## Instruction
Arrange every line below into a Markdown table with two columns, Row and Line. Number the rows in order and leave out blank lines.

Stored items

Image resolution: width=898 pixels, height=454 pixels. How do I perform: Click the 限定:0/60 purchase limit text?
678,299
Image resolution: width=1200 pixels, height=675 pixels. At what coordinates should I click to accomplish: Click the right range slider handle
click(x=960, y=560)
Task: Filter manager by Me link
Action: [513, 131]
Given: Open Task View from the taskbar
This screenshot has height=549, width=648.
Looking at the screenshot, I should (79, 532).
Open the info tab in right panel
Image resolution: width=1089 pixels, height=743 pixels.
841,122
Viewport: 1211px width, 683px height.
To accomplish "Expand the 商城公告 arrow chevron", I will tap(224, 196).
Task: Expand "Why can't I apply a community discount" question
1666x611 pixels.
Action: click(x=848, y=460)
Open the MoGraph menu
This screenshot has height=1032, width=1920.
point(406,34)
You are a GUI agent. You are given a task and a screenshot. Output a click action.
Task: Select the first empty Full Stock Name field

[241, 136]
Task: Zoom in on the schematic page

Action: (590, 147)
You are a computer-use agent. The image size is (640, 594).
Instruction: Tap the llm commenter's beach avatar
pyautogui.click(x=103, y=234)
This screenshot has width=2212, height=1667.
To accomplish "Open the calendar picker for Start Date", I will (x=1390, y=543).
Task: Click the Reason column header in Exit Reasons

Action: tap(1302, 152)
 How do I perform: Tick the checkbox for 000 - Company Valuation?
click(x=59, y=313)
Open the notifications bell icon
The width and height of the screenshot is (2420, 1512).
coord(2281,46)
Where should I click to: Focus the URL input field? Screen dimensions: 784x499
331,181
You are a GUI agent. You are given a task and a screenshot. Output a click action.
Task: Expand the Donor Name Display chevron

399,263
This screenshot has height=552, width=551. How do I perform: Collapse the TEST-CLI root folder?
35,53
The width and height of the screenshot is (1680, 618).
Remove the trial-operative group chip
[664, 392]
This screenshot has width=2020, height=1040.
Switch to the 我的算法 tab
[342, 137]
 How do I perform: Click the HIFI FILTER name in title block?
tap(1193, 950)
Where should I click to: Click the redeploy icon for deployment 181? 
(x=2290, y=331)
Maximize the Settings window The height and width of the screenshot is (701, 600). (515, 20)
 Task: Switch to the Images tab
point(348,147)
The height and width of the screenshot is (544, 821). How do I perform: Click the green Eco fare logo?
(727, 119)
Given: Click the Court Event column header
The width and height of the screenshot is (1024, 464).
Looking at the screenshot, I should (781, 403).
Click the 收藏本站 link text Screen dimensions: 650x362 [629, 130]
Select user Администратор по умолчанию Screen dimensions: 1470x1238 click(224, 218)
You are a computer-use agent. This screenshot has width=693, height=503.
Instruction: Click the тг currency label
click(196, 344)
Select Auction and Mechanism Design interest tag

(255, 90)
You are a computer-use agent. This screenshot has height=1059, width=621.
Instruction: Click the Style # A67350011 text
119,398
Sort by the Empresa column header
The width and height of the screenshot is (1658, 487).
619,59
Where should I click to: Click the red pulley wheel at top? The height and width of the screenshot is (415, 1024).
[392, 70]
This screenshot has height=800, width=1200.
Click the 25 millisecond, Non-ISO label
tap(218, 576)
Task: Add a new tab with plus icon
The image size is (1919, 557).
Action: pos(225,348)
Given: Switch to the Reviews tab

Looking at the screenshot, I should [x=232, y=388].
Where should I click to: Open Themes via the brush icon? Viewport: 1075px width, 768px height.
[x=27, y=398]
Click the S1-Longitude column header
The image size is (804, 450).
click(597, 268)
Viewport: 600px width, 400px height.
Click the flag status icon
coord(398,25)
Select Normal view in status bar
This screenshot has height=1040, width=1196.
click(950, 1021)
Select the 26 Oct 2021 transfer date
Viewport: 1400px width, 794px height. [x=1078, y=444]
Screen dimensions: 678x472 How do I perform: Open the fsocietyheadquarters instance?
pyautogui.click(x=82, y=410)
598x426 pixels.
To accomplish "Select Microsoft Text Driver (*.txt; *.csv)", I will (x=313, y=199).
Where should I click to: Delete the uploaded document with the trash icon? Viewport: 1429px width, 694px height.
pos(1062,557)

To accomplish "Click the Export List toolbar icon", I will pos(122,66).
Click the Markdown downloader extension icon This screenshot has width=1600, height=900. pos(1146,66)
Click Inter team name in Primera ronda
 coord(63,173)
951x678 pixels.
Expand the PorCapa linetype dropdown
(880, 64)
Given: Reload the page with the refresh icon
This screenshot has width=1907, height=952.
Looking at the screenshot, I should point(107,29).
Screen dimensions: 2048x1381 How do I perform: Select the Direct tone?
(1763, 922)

## Exercise response
| Row | Line |
|---|---|
| 1 | Image resolution: width=898 pixels, height=454 pixels. How do I perform: Click the 限定:0/60 purchase limit text? |
| 2 | 678,299 |
| 3 | Image resolution: width=1200 pixels, height=675 pixels. At what coordinates should I click to accomplish: Click the right range slider handle |
| 4 | click(x=960, y=560) |
| 5 | Task: Filter manager by Me link |
| 6 | Action: [513, 131] |
| 7 | Given: Open Task View from the taskbar |
| 8 | This screenshot has height=549, width=648. |
| 9 | Looking at the screenshot, I should (79, 532). |
| 10 | Open the info tab in right panel |
| 11 | Image resolution: width=1089 pixels, height=743 pixels. |
| 12 | 841,122 |
| 13 | Viewport: 1211px width, 683px height. |
| 14 | To accomplish "Expand the 商城公告 arrow chevron", I will tap(224, 196). |
| 15 | Task: Expand "Why can't I apply a community discount" question |
| 16 | 1666x611 pixels. |
| 17 | Action: click(x=848, y=460) |
| 18 | Open the MoGraph menu |
| 19 | This screenshot has height=1032, width=1920. |
| 20 | point(406,34) |
| 21 | You are a GUI agent. You are given a task and a screenshot. Output a click action. |
| 22 | Task: Select the first empty Full Stock Name field |
| 23 | [241, 136] |
| 24 | Task: Zoom in on the schematic page |
| 25 | Action: (590, 147) |
| 26 | You are a computer-use agent. The image size is (640, 594). |
| 27 | Instruction: Tap the llm commenter's beach avatar |
| 28 | pyautogui.click(x=103, y=234) |
| 29 | This screenshot has width=2212, height=1667. |
| 30 | To accomplish "Open the calendar picker for Start Date", I will (x=1390, y=543). |
| 31 | Task: Click the Reason column header in Exit Reasons |
| 32 | Action: tap(1302, 152) |
| 33 |  How do I perform: Tick the checkbox for 000 - Company Valuation? |
| 34 | click(x=59, y=313) |
| 35 | Open the notifications bell icon |
| 36 | The width and height of the screenshot is (2420, 1512). |
| 37 | coord(2281,46) |
| 38 | Where should I click to: Focus the URL input field? Screen dimensions: 784x499 |
| 39 | 331,181 |
| 40 | You are a GUI agent. You are given a task and a screenshot. Output a click action. |
| 41 | Task: Expand the Donor Name Display chevron |
| 42 | 399,263 |
| 43 | This screenshot has height=552, width=551. How do I perform: Collapse the TEST-CLI root folder? |
| 44 | 35,53 |
| 45 | The width and height of the screenshot is (1680, 618). |
| 46 | Remove the trial-operative group chip |
| 47 | [664, 392] |
| 48 | This screenshot has width=2020, height=1040. |
| 49 | Switch to the 我的算法 tab |
| 50 | [342, 137] |
| 51 |  How do I perform: Click the HIFI FILTER name in title block? |
| 52 | tap(1193, 950) |
| 53 | Where should I click to: Click the redeploy icon for deployment 181?  |
| 54 | (x=2290, y=331) |
| 55 | Maximize the Settings window The height and width of the screenshot is (701, 600). (515, 20) |
| 56 |  Task: Switch to the Images tab |
| 57 | point(348,147) |
| 58 | The height and width of the screenshot is (544, 821). How do I perform: Click the green Eco fare logo? |
| 59 | (727, 119) |
| 60 | Given: Click the Court Event column header |
| 61 | The width and height of the screenshot is (1024, 464). |
| 62 | Looking at the screenshot, I should (781, 403). |
| 63 | Click the 收藏本站 link text Screen dimensions: 650x362 [629, 130] |
| 64 | Select user Администратор по умолчанию Screen dimensions: 1470x1238 click(224, 218) |
| 65 | You are a computer-use agent. This screenshot has width=693, height=503. |
| 66 | Instruction: Click the тг currency label |
| 67 | click(196, 344) |
| 68 | Select Auction and Mechanism Design interest tag |
| 69 | (255, 90) |
| 70 | You are a computer-use agent. This screenshot has height=1059, width=621. |
| 71 | Instruction: Click the Style # A67350011 text |
| 72 | 119,398 |
| 73 | Sort by the Empresa column header |
| 74 | The width and height of the screenshot is (1658, 487). |
| 75 | 619,59 |
| 76 | Where should I click to: Click the red pulley wheel at top? The height and width of the screenshot is (415, 1024). |
| 77 | [392, 70] |
| 78 | This screenshot has height=800, width=1200. |
| 79 | Click the 25 millisecond, Non-ISO label |
| 80 | tap(218, 576) |
| 81 | Task: Add a new tab with plus icon |
| 82 | The image size is (1919, 557). |
| 83 | Action: pos(225,348) |
| 84 | Given: Switch to the Reviews tab |
| 85 | Looking at the screenshot, I should [x=232, y=388]. |
| 86 | Where should I click to: Open Themes via the brush icon? Viewport: 1075px width, 768px height. |
| 87 | [x=27, y=398] |
| 88 | Click the S1-Longitude column header |
| 89 | The image size is (804, 450). |
| 90 | click(597, 268) |
| 91 | Viewport: 600px width, 400px height. |
| 92 | Click the flag status icon |
| 93 | coord(398,25) |
| 94 | Select Normal view in status bar |
| 95 | This screenshot has height=1040, width=1196. |
| 96 | click(950, 1021) |
| 97 | Select the 26 Oct 2021 transfer date |
| 98 | Viewport: 1400px width, 794px height. [x=1078, y=444] |
| 99 | Screen dimensions: 678x472 How do I perform: Open the fsocietyheadquarters instance? |
| 100 | pyautogui.click(x=82, y=410) |
| 101 | 598x426 pixels. |
| 102 | To accomplish "Select Microsoft Text Driver (*.txt; *.csv)", I will (x=313, y=199). |
| 103 | Where should I click to: Delete the uploaded document with the trash icon? Viewport: 1429px width, 694px height. |
| 104 | pos(1062,557) |
| 105 | To accomplish "Click the Export List toolbar icon", I will pos(122,66). |
| 106 | Click the Markdown downloader extension icon This screenshot has width=1600, height=900. pos(1146,66) |
| 107 | Click Inter team name in Primera ronda |
| 108 |  coord(63,173) |
| 109 | 951x678 pixels. |
| 110 | Expand the PorCapa linetype dropdown |
| 111 | (880, 64) |
| 112 | Given: Reload the page with the refresh icon |
| 113 | This screenshot has width=1907, height=952. |
| 114 | Looking at the screenshot, I should point(107,29). |
| 115 | Screen dimensions: 2048x1381 How do I perform: Select the Direct tone? |
| 116 | (1763, 922) |